### Document excerpt
★ ★ ★ ★ ★
A coordinated over-assigning of rooms coupled with university policy forced more than 75 students into living in the University Hotel or tripling up in rooms designed for two residents. The overcrowding also placed students in sorority houses and resident advisors’ rooms.
Residence Life allows new students and upperclassmen to begin registering for one of the 3,300 available beds in July until they’re full. Due to the university’s requirement that first year students live on-campus, even if incoming freshman had not signed up for housing before all of the beds were taken, they still must be placed in on-campus housing.
Out of the 3,300 beds available on campus, 62 percent is reserved for first year students, and the other 38 percent is reserved for upperclassmen. This rule meant that 327 upperclassmen weren’t able to register for housing this past year.
A new dorm complex is slated for SHSU’s south district, but it won’t be completed until 2016.
★ ★ ★ ★ ★
### Rows
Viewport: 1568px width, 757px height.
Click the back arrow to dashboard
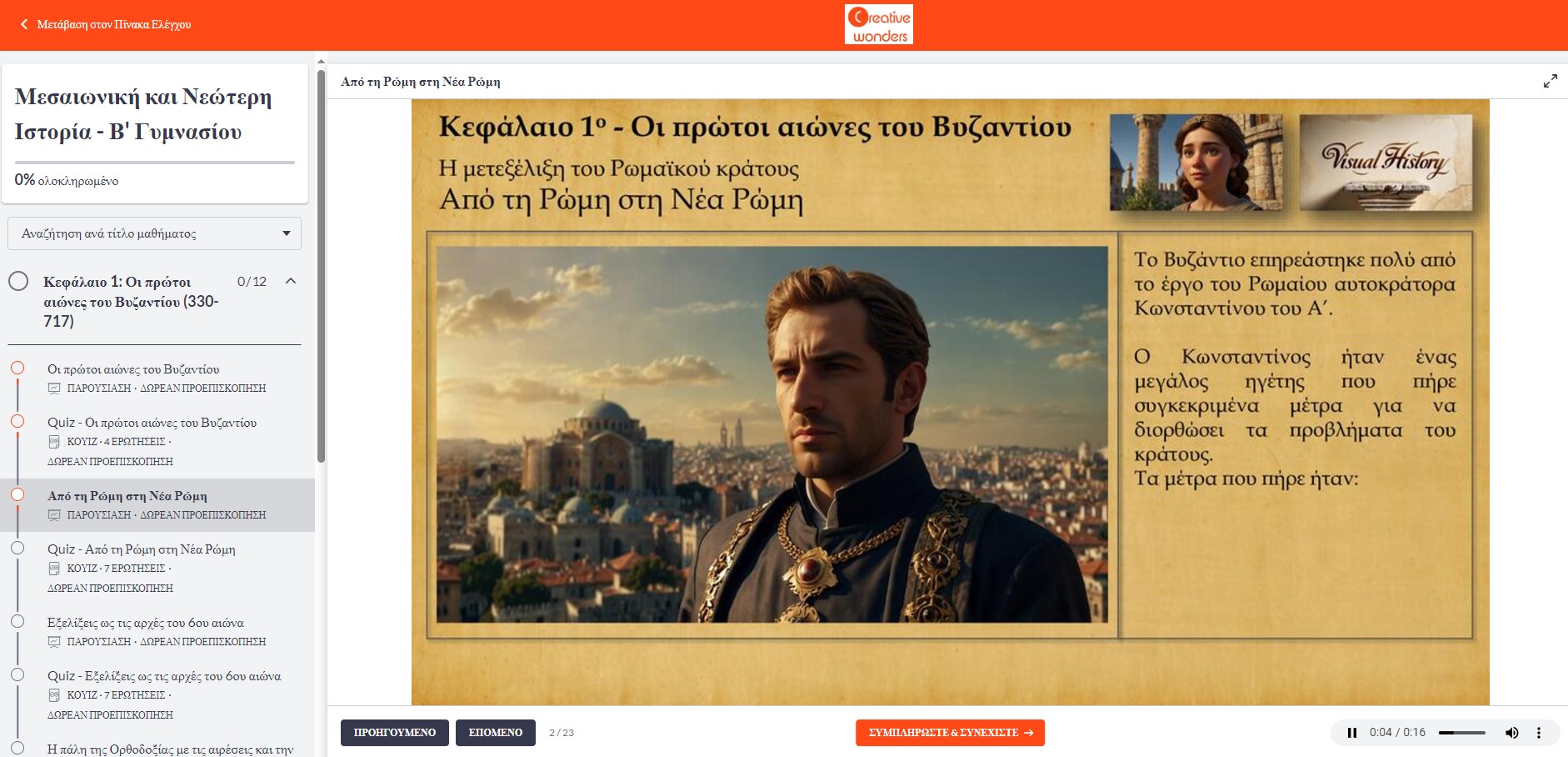pos(24,24)
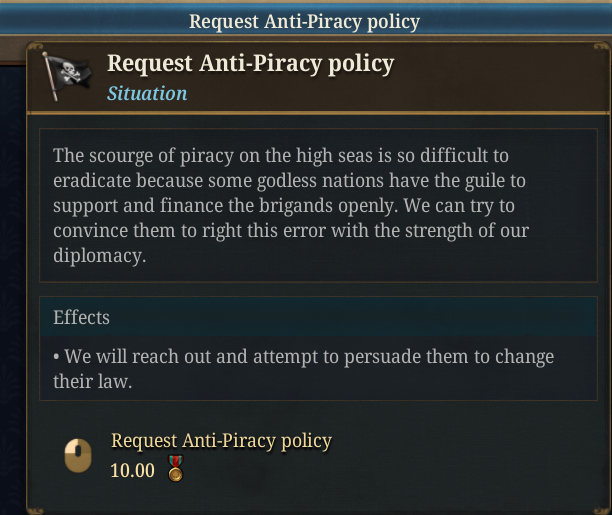Click the bullet point before "We will"
Viewport: 612px width, 515px height.
point(56,357)
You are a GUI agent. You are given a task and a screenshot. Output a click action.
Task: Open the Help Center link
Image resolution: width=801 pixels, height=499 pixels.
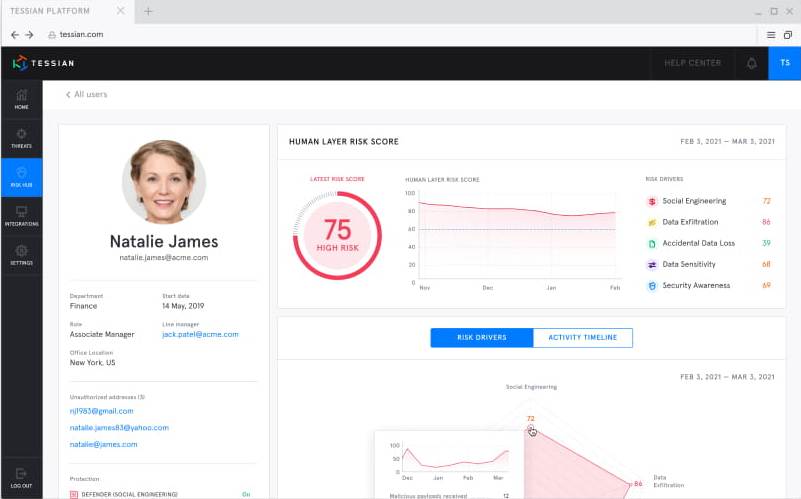tap(692, 63)
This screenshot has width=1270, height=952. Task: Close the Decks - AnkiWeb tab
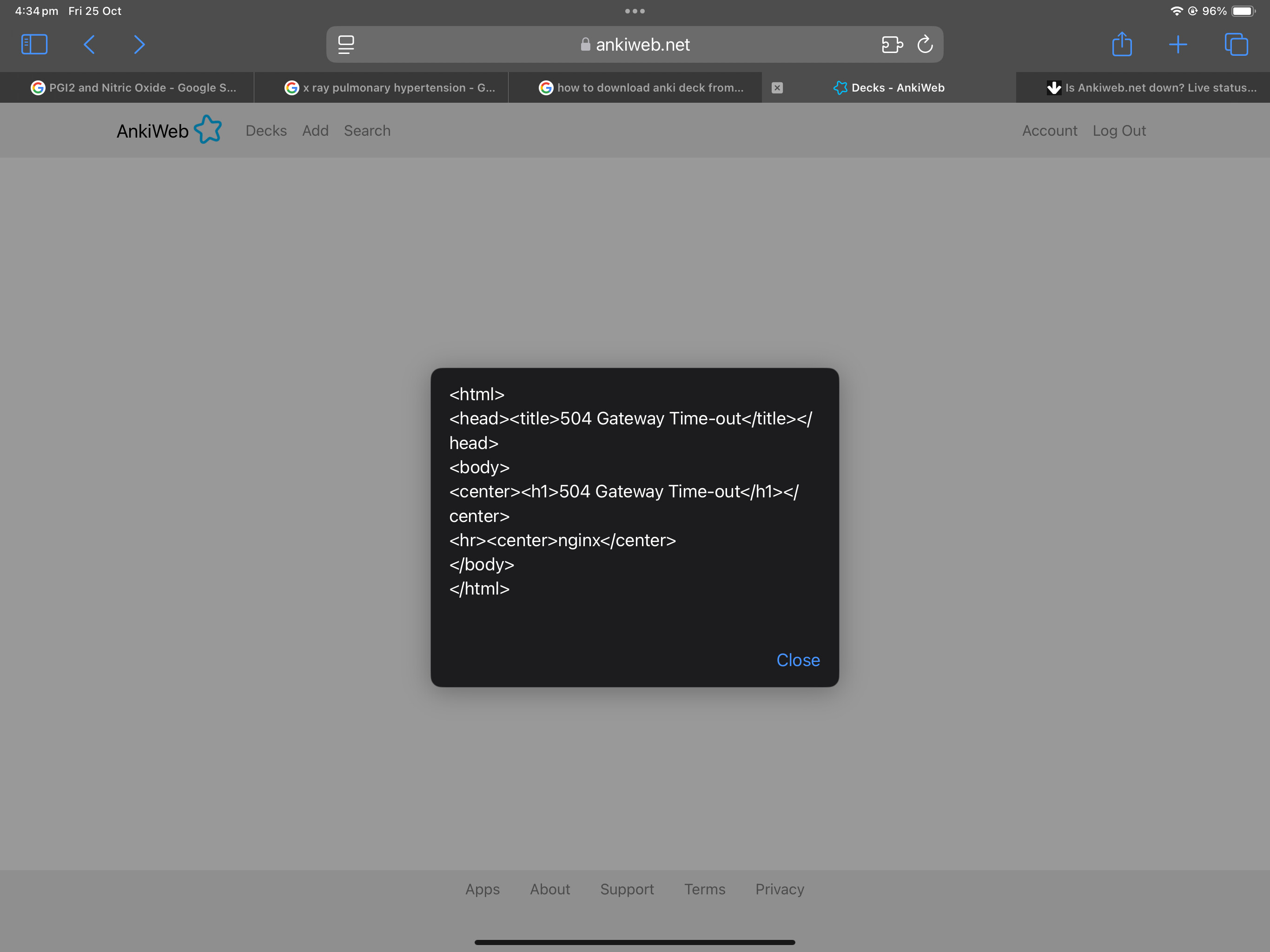click(777, 88)
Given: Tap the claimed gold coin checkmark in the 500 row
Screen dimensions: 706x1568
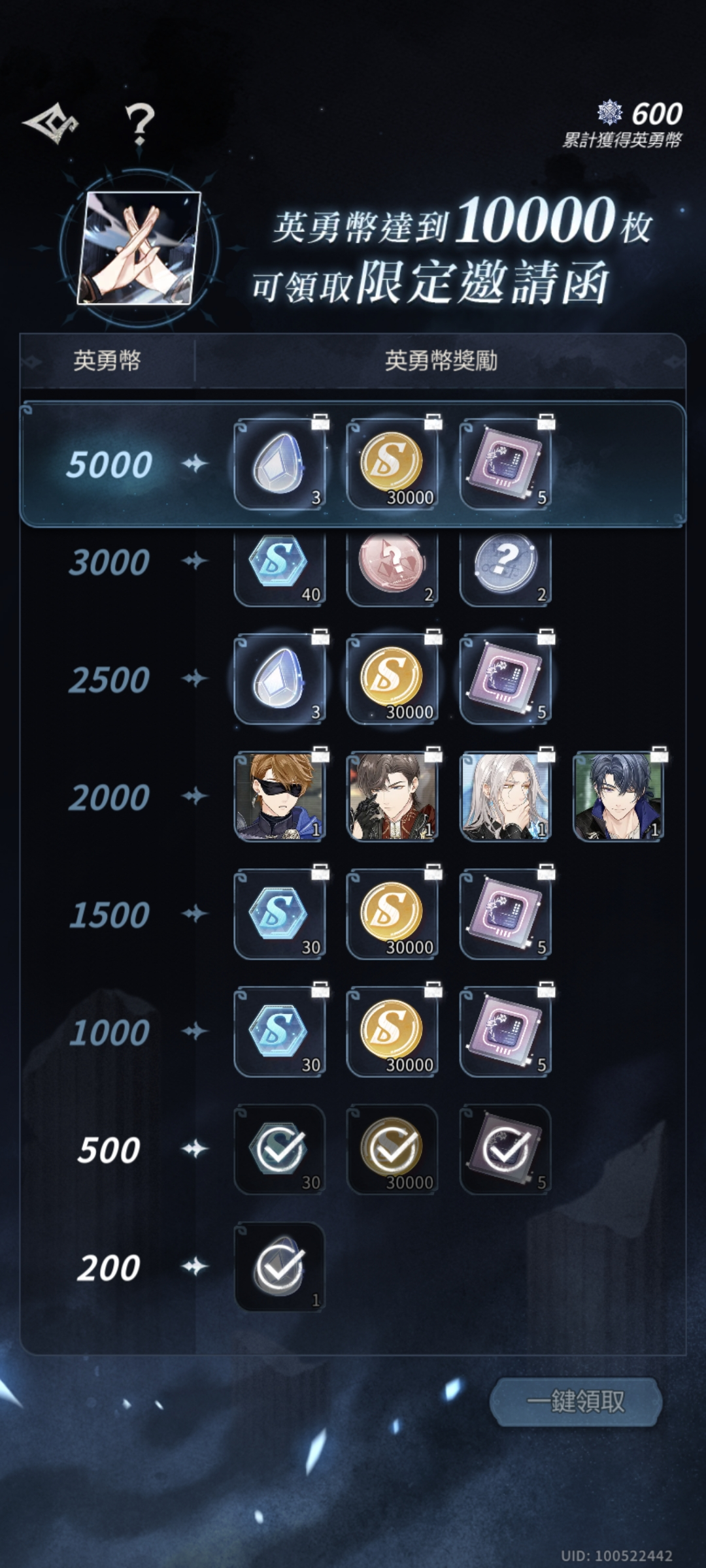Looking at the screenshot, I should (x=392, y=1149).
★ ★ ★ ★ ★
### Problems
1. Retype the part of the campus housing overcrowding article from "A coordinated over-assigning" to "this past year.".
2. Echo the records from the line containing "This screenshot has" through the end of the records, leaving out the pictures.

### Per-task answers
1.
A coordinated over-assigning of rooms coupled with university policy forced more than 75 students into living in the University Hotel or tripling up in rooms designed for two residents. The overcrowding also placed students in sorority houses and resident advisors’ rooms.
Residence Life allows new students and upperclassmen to begin registering for one of the 3,300 available beds in July until they’re full. Due to the university’s requirement that first year students live on-campus, even if incoming freshman had not signed up for housing before all of the beds were taken, they still must be placed in on-campus housing.
Out of the 3,300 beds available on campus, 62 percent is reserved for first year students, and the other 38 percent is reserved for upperclassmen. This rule meant that 327 upperclassmen weren’t able to register for housing this past year.

2.
This screenshot has width=1270, height=952. Task: Close the Decks - AnkiWeb tab
click(777, 88)
Given: Tap the claimed gold coin checkmark in the 500 row
Screen dimensions: 706x1568
Looking at the screenshot, I should (x=392, y=1149).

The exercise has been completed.